Lynsey, (Jennifer Lawrence), is a military engineer who has returned to the U.S. from deployment with a traumatic brain injury after an IED explosion.
She undergoes a painful and slow recovery as she struggles to adjust to life back home. In fact, she was so disabled at the start that she was unable to bathe or dress as she re-learns to walk and retrain her memory. But soon she was back on her feet and able to drive herself to medical appointments. In the first few minutes of the film Lawrence is nearly silent, yet her expressive eyes give us a window into her heart-wrenching past.
She returns home to New Orleans where after her truck breaks down she meets James (Brian Tyree Henry), a local mechanic with his own emotional scars and suppressed emotional past: a car accident that killed his beloved young nephew. These two damaged, lost souls try to help one another through their respective difficulties, while Lynsey yearns to be redeployed despite her neurologist’s best advice.
Causeway is a beautifully made, nuanced movie, in which the expressions in Lawrence and Henry’s eyes can convey a great deal even when they are not speaking.

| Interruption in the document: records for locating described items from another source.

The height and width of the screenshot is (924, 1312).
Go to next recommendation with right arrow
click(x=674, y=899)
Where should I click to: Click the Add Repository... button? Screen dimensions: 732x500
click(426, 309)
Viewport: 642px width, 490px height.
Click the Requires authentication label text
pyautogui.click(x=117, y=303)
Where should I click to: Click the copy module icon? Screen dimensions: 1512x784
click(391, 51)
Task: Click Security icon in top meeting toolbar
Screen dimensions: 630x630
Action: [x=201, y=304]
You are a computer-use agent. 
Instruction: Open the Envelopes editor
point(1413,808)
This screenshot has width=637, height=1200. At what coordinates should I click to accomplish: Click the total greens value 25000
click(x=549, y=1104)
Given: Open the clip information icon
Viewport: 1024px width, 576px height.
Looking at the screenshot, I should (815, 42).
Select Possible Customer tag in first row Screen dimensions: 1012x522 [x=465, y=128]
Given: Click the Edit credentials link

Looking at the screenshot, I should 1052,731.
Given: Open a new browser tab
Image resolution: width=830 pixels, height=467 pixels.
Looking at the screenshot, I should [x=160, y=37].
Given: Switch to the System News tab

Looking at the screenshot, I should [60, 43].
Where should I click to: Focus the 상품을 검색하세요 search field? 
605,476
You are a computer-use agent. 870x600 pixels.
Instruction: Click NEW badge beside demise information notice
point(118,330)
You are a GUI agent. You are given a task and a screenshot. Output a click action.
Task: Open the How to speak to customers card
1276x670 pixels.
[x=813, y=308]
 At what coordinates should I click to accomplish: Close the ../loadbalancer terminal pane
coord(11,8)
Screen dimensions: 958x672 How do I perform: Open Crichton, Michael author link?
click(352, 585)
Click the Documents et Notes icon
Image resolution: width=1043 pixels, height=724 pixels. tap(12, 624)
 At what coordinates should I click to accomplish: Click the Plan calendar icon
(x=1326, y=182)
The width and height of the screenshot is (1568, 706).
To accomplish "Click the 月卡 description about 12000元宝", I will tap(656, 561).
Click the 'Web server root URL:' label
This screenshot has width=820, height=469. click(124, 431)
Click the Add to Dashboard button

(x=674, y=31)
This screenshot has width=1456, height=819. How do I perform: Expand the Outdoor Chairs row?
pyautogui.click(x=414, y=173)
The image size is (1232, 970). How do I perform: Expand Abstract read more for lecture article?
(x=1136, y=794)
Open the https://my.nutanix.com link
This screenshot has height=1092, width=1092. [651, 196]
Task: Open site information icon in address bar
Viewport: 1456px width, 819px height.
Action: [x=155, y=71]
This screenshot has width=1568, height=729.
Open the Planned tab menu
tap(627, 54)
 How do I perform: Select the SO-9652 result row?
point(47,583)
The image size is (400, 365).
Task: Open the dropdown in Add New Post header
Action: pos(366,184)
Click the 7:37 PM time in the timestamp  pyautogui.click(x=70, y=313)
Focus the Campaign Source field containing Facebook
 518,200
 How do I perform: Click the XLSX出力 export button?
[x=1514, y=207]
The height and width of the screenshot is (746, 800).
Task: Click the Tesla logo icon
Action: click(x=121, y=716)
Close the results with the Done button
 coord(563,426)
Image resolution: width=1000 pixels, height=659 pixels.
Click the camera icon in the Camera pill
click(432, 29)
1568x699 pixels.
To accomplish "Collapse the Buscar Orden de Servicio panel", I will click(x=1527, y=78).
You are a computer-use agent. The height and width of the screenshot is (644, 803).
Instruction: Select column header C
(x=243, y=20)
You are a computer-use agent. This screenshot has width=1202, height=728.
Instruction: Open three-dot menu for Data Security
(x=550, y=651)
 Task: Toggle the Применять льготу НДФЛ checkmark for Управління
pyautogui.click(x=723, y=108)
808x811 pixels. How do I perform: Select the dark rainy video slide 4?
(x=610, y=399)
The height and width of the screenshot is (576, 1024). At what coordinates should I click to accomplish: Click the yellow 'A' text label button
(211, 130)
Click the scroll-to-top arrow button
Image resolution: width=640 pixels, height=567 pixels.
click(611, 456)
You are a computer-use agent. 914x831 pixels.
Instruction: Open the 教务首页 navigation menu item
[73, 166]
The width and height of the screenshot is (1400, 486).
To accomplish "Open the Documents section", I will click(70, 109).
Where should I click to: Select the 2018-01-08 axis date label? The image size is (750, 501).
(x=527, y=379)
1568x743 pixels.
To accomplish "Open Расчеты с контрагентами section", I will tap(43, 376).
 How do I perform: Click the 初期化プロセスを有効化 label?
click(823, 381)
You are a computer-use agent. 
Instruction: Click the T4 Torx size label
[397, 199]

The screenplay was written by Elizabeth Sanders, Luke Goebel, and Ottessa Moshfegh. The movie is from A24 and Apple TV+. The film has its world premiere at the 2022 Toronto International Film Festival and its European premiere in the fall at the FBI London Film Festival.
The commitment to this movie from Lawrence, Henry, and first-time film director Lila Neugebauer, an award-winning theater director, resulted in a stellar movie that persevered despite two years of pandemic interruptions.
The quiet, yet devastating story about coming to terms with pain and loss and ultimately moving forward provides a memorable journey for our own complicated lives.
Read on for more of director Lila Neugebauer’s insights into Causeway and why we are so moved by the performances from Lawrence and Henry, as well as their palatable chemistry.
Monsters & Critics: Why did you want Jennifer Lawrence to play the leading role of Lynsey in Causeway, your first feature film?
Lila Neugebauer: This project started with me and Jennifer, and I don’t think I could have imagined better casting. I first read the original draft of this screenplay in the spring of 2019 and I attached myself to it. Then six weeks after reading it, I heard that Jen had read it and also had a very strong reaction to it, and we met. So, it was a really incredible first conversation.
I would say that both of us felt very connected to this character, and were hugely aligned creatively and aesthetically. From that first encounter, I felt the potential for an incredibly strong creative partnership.
That’s really when the project ignited as it were. Though in terms of why I wanted her for the role, I guess what I would say is that I think in terms of what she’s up to in this movie, I think Jen has a unique capacity to convey such a raw depth of feeling, and in a strikingly understated and restrained register, in stillness. And that discipline struck me as hugely appealing for the nature of this project.
M&C: What about Brian Tyree Henry as James?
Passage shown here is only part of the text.